Blick über die linke Schulter: Friedrich Merz, CDU-Chef, muss eine Linie für seine Partei finden. © dpa
München – Seinen Optimismus hat Bodo Ramelow nicht verloren. Am Mittwochabend sagte Thüringens Ministerpräsident mit Blick auf die Landtagswahl am 1. September einen Satz, den er so ähnlich schon häufiger formuliert hat. Er richtete sich an die Thüringer CDU, mit der Ramelow gerne koalieren würde. Bei allen Unterschieden müsse sich doch eine Basis finden lassen: „Demokraten sollten sich auch miteinander aushalten.“ Mit Respekt und gutem Willen könne man gemeinsam „auch mal ungewöhnliche Weg gehen“.

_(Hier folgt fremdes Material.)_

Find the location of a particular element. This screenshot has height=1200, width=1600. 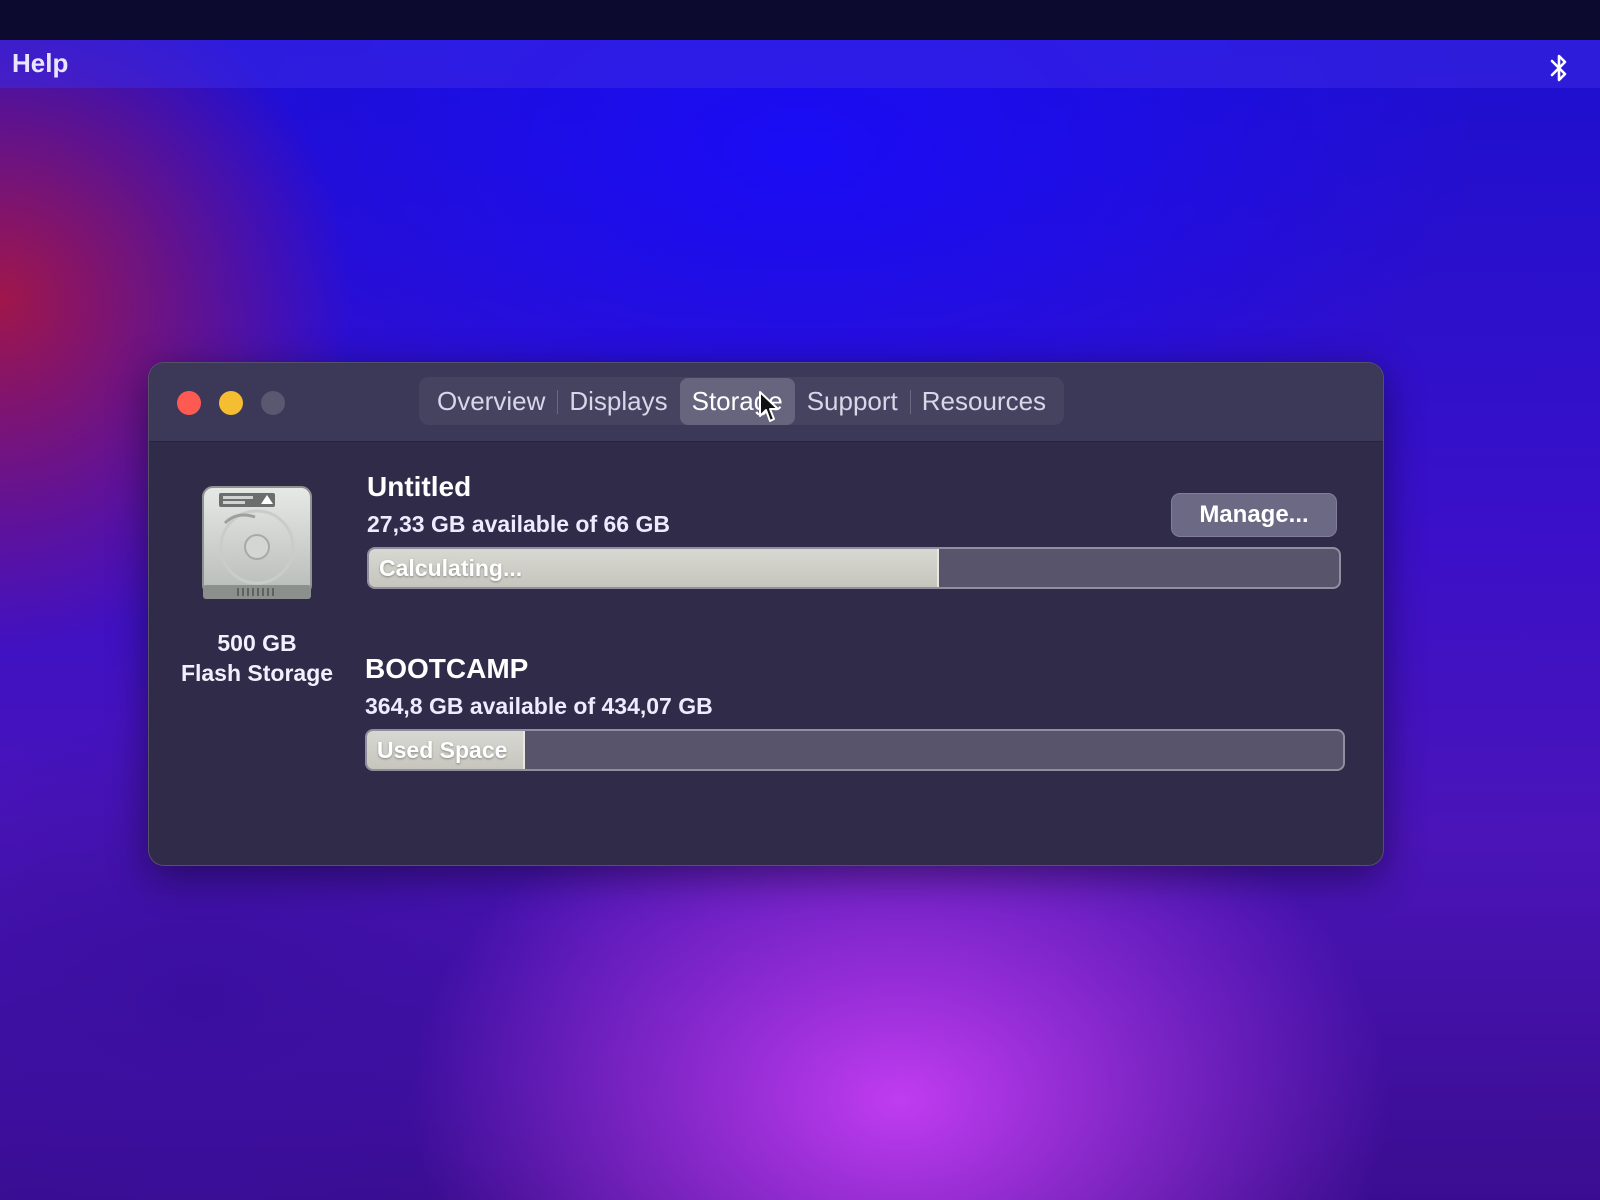

zoom-button is located at coordinates (273, 403). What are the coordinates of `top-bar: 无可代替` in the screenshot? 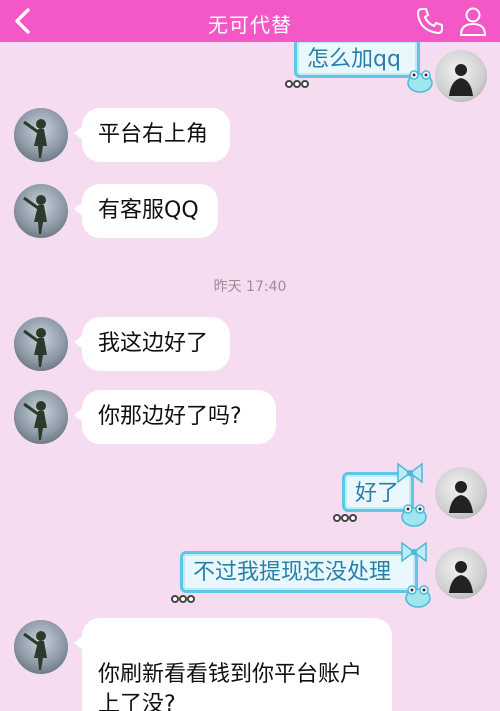 It's located at (250, 21).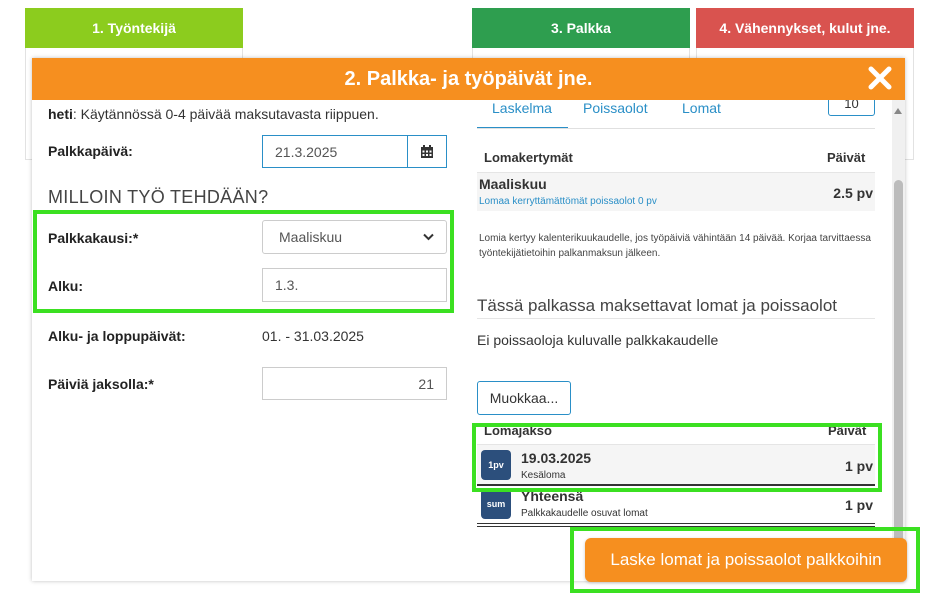  I want to click on row-sub: Palkkakaudelle osuvat lomat, so click(584, 514).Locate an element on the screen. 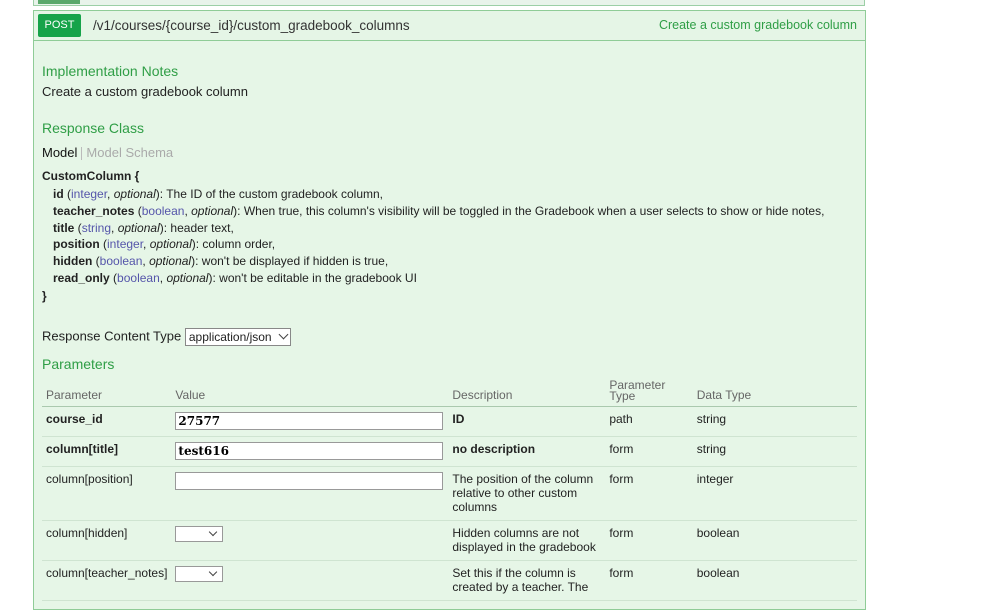 This screenshot has width=999, height=610. tab-divider is located at coordinates (82, 154).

Die Reaktion war dann aber erwartbar. Noch am selben Abend winkte CDU-Landeschef Mario Voigt ab. Vordergründig ist er gegen ein Bündnis, weil er einen umfassenden Machtwechsel anstrebt: „Zehn Jahre Rot-Rot-Grün reicht in Thüringen.“ Tatsächlich aber ist sein Widerstand prinzipieller Natur. Er sieht in den Linken gar keine echten Demokraten.
Seit 2018 gilt bei der CDU ein Unvereinbarkeitsbeschluss, der eine Zusammenarbeit verbietet. Werte und Grundsätze seien zu verschieden. Die „SED-Nachfolgepartei“ habe sich ihrem historischen Erbe – Unterdrückung Andersdenkender, Morde, der Schießbefehl an der Berliner Mauer – nie ernsthaft gestellt.
Mehr als drei Jahrzehnte nach der Wiedervereinigung und der Abwicklung der SED ist die Linke noch immer ein rotes Tuch für die Christdemokraten. Vor den Wahlen im Osten, speziell in Thüringen, stürzt sie das in ein Dilemma. Einerseits will die CDU die in den Umfragen führende AfD von der Macht fernhalten. Andererseits soll ihr das ohne die Linke gelingen.
Da bleibt nicht viel. In den Fokus rückt, zumindest auf Länderebene, das Bündnis Sahra Wagenknecht (BSW). Dass in dem neuesten Wettbewerber in Wahrheit viel Linkspartei steckt, erwähnen Unionsvertreter selten. „Mehr Realitätssinn“ als Linke und zum Teil auch Grüne zeige das Bündnis, sagte Voigt kürzlich. Zudem denke die Thüringer Spitzenkandidatin, Eisenachs Oberbürgermeisterin Katja Wolf, in Migrations- und Wirtschaftsfragen „relativ vernünftig“.
Tatsächlich gibt es eine gewisse Schnittmenge. Beim Thema Migration etwa zieht das BSW strikte Grenzen: Sie sei „nicht die Lösung für das Problem der Armut auf unserer Welt“, heißt es im Parteiprogramm. Man ist gegen Identitätspolitik, lehnt das Gendern ab, sieht das Bürgergeld kritisch, das Aus für Verbrennerautos. Sogar die wohlwollende Haltung gegenüber Russland und der Ruf nach der Wiederaufnahme von Gaslieferungen dürfte zumindest bei manchem CDU-Vertreter in Ostdeutschland Zuspruch finden.
Dennoch bleiben genug Sollbruchstellen. Die Unterstützung für die Ukraine steht für die CDU nicht zur Debatte, ein Abrücken von den USA ist kein Thema, die Skepsis des Bündnisses gegenüber EU und Nato dürfte in der Union wenig Zustimmung finden, und auch steuerpolitisch liegt man weit auseinander.
Mario Voigt nennt die Wagenknecht-Partei vorsichtig eine „Blackbox“, bei der man noch gar nicht wisse, was einen erwarte. Das lässt ihm alle Möglichkeiten. Auch seine Parteifreunde formulieren vorsichtig. Bundesvizechefin Karin Prien sagte kürzlich, es hänge von den Persönlichkeiten im BSW ab, „ob es vor Ort eine Grundlage für eine Zusammenarbeit gibt“.
Das muss noch nicht zwingend eine Absage an die Linken sein. Wie stabil diese Mauer am Ende steht, wird sich erst nach den Wahlen zeigen. Bereits jetzt stimmt etwa die Thüringer CDU im Einzelfall Anträgen der rot-rot-grünen Koalition zu. Umgekehrt ist sie ähnlich flexibel. So votierte sie bei der Senkung der Grunderwerbssteuer auch schon gemeinsam mit der AfD. Zu der gibt es seit Jahren ebenfalls einen Unvereinbarkeitsbeschluss.